From the line that contains "This screenshot has width=1568, height=405." to the last line of the data below, transcribe every line exactly. Do not include the pictures.

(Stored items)
•••••

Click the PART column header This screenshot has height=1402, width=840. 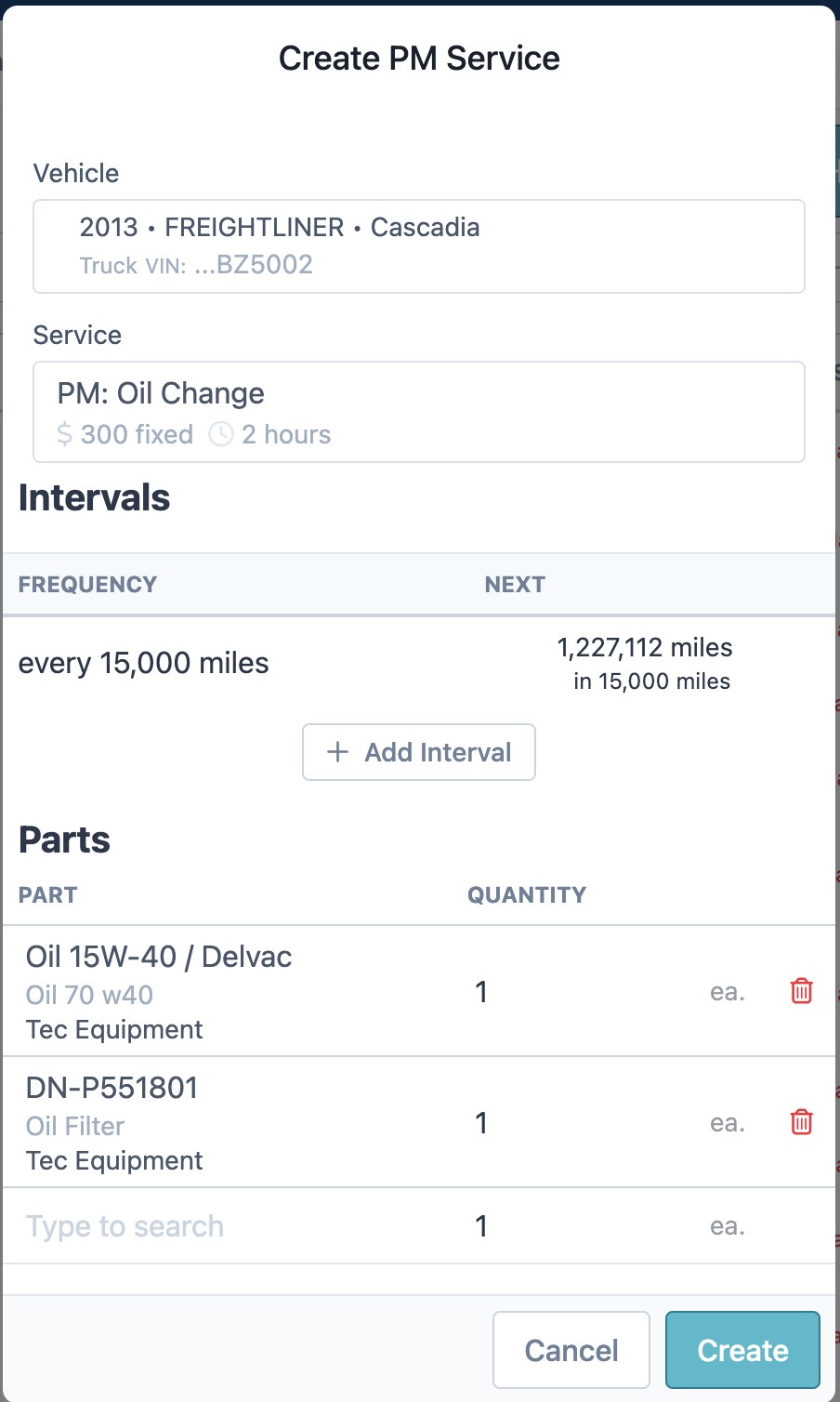[48, 895]
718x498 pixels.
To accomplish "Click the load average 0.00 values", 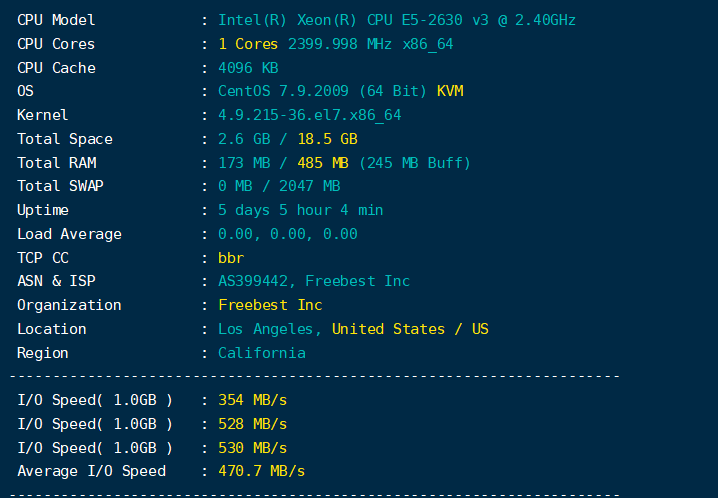I will click(x=288, y=234).
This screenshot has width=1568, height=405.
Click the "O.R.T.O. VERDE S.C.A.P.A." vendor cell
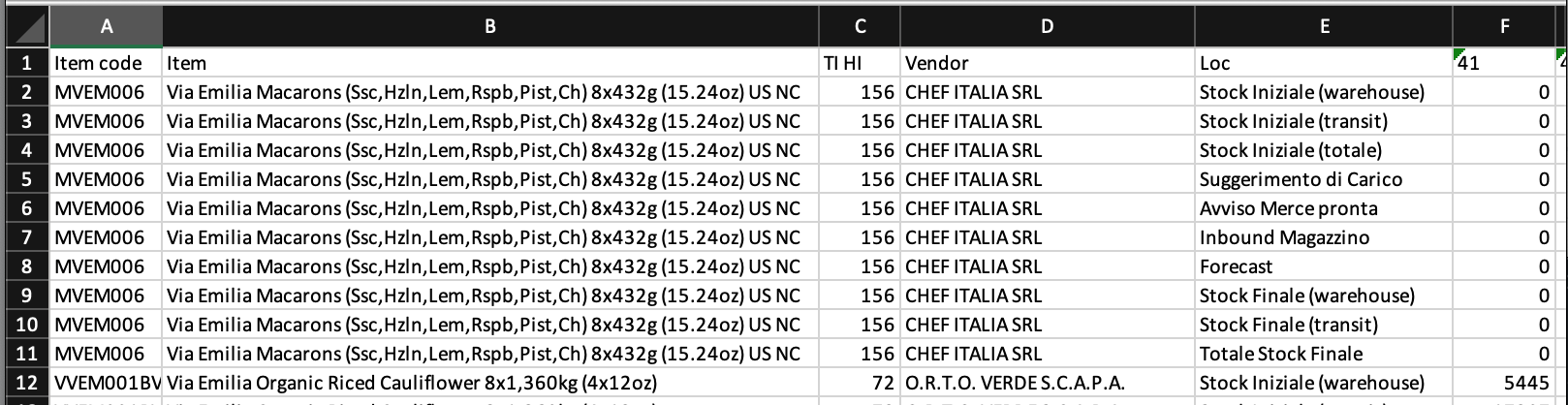[x=1047, y=383]
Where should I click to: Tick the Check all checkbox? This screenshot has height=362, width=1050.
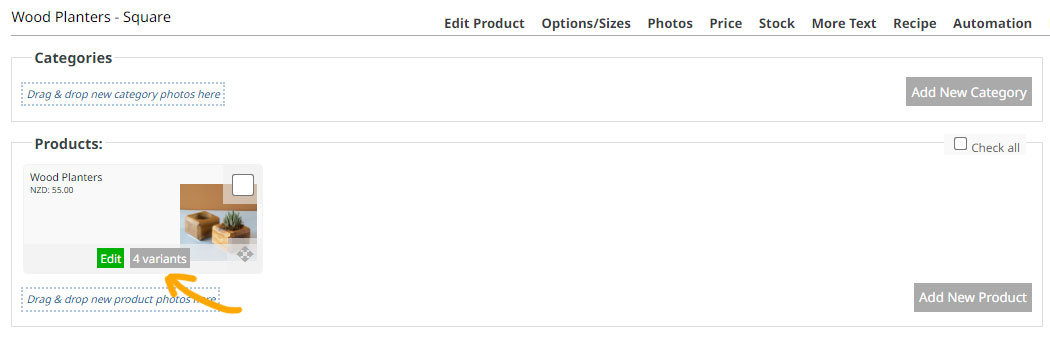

•••••

_ANSWER TO THIS TASK:_
This screenshot has width=1568, height=405.
Click the "O.R.T.O. VERDE S.C.A.P.A." vendor cell
[x=1047, y=383]
Where should I click to: Tick the Check all checkbox? This screenshot has height=362, width=1050.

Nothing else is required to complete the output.